"Something closed must retain our memories, while leaving them their original value as images. Memories of the outside world will never have the same tonality as those of home and, by recalling these memories, we add to our store of dreams; we are never real historians, but always near poets, and our emotion is perhaps nothing but an expression of a poetry that was lost.”
-Gaston Bachelard, The Poetics of Space
This series of photographs is a continuation of my interest in the significance of physical communication and interaction. The brailled text on these walls of an abandoned, historical home translates into quotations and passages from The Poetics of Space, a book by Gaston Bachelard written in 1958. Bachelard is a French philosopher interested in applying phenomenology to architecture, implying that intimate spaces are poetic vessels of lived experience. He examines locations in the house as places of intimacy and memory, which are manifested in poetic imagery.
Braille has a poetic relationship with our interaction of lived space. It is a symbolic representation of an embedded language, not seen nor heard, but felt. We leave behind physical evidence of our dwellings. The structure of a home is witness to everything that takes place within its walls. Some believe that walls have the ability to absorb our energy and reflect it back on tenants for years to come.
I am attracted to braille for its visual and physical presence. It is a language that few learn to read unless necessary. It is frequently passed up on elevators and in public restrooms, blending in to its surface, “visible” only to those who seek it. It is the most immersive language, as it requires direct contact with the external world. This form of physical communication works in my art as a reference to material connection and the significance of bodily presence in a culture that is becoming more distant and removed from each other and the world around us.
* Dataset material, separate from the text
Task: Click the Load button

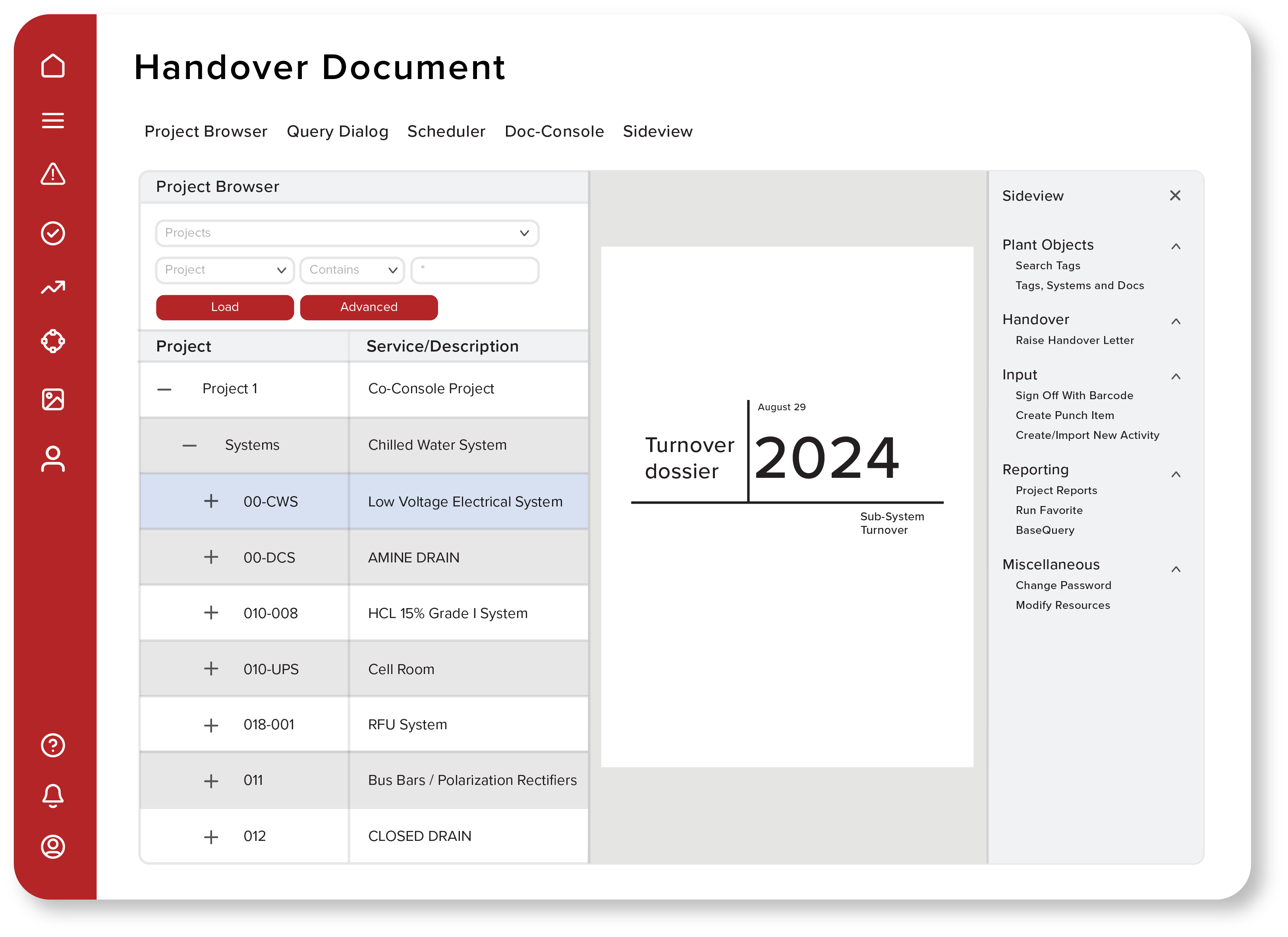Action: click(225, 307)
The walls of domestic spaces are private, where sleepless thoughts, fears, dreams, and conversations have occurred. The possible energy enclosed within the architecture remains and accumulates over time, giving off a “feeling” or traces of acquired memory. It is my hope that the viewer finds beauty in the inherent poetry of the braille language, and considers the physical, lived experience that only the remaining material of the structure can tell.